Saved entries
=-=-=

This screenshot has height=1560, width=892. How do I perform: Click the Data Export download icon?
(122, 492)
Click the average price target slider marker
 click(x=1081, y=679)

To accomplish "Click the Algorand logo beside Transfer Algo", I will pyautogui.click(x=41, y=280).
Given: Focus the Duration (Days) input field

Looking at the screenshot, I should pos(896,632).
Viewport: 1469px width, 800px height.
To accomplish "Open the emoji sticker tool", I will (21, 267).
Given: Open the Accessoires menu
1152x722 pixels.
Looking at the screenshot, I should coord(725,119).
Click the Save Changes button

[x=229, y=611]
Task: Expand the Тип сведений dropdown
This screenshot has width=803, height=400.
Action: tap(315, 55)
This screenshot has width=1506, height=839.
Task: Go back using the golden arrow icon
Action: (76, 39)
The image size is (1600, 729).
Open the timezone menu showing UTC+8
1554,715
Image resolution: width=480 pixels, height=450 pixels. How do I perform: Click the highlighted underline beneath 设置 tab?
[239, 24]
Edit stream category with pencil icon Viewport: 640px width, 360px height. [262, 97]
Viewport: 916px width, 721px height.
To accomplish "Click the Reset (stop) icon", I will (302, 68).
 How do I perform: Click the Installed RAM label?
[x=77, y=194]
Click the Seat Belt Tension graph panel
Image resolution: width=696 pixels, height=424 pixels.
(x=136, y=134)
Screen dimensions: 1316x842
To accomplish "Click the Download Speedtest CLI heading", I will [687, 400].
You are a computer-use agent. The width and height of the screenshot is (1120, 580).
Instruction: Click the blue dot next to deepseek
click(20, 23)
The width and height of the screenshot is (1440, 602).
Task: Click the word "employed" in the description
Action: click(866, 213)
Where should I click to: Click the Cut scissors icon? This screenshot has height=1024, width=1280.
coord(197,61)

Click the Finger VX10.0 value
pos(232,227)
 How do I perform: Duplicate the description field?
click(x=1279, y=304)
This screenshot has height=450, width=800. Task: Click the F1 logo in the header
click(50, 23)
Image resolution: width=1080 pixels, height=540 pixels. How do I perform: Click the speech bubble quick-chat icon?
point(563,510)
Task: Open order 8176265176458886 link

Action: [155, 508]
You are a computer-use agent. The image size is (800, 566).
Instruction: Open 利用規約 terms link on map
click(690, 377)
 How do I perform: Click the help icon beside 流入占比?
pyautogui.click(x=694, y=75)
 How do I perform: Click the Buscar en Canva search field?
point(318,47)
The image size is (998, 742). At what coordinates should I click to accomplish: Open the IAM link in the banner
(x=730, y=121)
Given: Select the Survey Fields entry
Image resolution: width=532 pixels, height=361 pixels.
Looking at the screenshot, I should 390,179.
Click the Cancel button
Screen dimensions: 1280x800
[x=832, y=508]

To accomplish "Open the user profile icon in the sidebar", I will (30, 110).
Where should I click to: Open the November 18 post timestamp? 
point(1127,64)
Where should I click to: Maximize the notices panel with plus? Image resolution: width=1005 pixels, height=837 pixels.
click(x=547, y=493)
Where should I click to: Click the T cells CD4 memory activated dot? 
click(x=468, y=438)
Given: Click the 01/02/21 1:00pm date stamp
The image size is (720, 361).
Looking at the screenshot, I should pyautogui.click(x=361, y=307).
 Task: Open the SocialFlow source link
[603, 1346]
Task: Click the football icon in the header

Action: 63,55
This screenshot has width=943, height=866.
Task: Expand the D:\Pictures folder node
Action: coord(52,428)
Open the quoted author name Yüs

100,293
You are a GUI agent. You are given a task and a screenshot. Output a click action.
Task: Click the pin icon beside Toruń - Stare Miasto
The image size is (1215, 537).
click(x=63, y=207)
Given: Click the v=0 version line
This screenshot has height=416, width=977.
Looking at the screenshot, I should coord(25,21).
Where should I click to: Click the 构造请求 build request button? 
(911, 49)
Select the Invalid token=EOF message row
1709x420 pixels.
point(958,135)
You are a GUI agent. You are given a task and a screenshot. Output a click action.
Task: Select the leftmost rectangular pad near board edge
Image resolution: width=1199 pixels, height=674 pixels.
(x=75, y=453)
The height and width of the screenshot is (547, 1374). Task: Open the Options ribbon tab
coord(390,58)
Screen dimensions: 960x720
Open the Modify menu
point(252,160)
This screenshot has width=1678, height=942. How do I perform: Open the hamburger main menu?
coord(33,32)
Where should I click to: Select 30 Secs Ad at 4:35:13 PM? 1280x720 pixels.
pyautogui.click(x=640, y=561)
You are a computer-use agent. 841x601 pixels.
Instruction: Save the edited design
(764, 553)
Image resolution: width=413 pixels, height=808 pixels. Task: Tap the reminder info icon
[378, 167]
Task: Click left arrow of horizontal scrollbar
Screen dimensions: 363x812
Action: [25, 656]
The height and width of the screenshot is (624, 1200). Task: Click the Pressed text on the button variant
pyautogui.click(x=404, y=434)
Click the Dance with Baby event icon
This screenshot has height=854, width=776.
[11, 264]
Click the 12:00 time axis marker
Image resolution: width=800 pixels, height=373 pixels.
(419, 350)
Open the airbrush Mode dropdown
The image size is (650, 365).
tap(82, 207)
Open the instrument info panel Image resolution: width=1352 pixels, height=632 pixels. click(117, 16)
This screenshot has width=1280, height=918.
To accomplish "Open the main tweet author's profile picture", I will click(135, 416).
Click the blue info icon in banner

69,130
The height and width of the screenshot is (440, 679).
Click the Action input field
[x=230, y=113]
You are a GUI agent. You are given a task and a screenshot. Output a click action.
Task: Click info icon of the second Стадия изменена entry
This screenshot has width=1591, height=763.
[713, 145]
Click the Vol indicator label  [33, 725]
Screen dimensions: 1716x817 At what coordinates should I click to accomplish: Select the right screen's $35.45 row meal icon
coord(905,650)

=-=-=

— HOW TO COMPLETE THIS TASK —
An exact copy is needed of the lines from the one containing "Where should I click to: Select" through the end of the records.

— EXERCISE OUTPUT —
Where should I click to: Select 30 Secs Ad at 4:35:13 PM? 1280x720 pixels.
pyautogui.click(x=640, y=561)
You are a computer-use agent. 841x601 pixels.
Instruction: Save the edited design
(764, 553)
Image resolution: width=413 pixels, height=808 pixels. Task: Tap the reminder info icon
[378, 167]
Task: Click left arrow of horizontal scrollbar
Screen dimensions: 363x812
Action: [25, 656]
The height and width of the screenshot is (624, 1200). Task: Click the Pressed text on the button variant
pyautogui.click(x=404, y=434)
Click the Dance with Baby event icon
This screenshot has height=854, width=776.
[11, 264]
Click the 12:00 time axis marker
Image resolution: width=800 pixels, height=373 pixels.
(419, 350)
Open the airbrush Mode dropdown
The image size is (650, 365).
tap(82, 207)
Open the instrument info panel Image resolution: width=1352 pixels, height=632 pixels. click(117, 16)
This screenshot has width=1280, height=918.
To accomplish "Open the main tweet author's profile picture", I will click(135, 416).
Click the blue info icon in banner

69,130
The height and width of the screenshot is (440, 679).
Click the Action input field
[x=230, y=113]
You are a GUI agent. You are given a task and a screenshot. Output a click action.
Task: Click info icon of the second Стадия изменена entry
This screenshot has width=1591, height=763.
[713, 145]
Click the Vol indicator label  [33, 725]
Screen dimensions: 1716x817 At what coordinates should I click to accomplish: Select the right screen's $35.45 row meal icon
coord(905,650)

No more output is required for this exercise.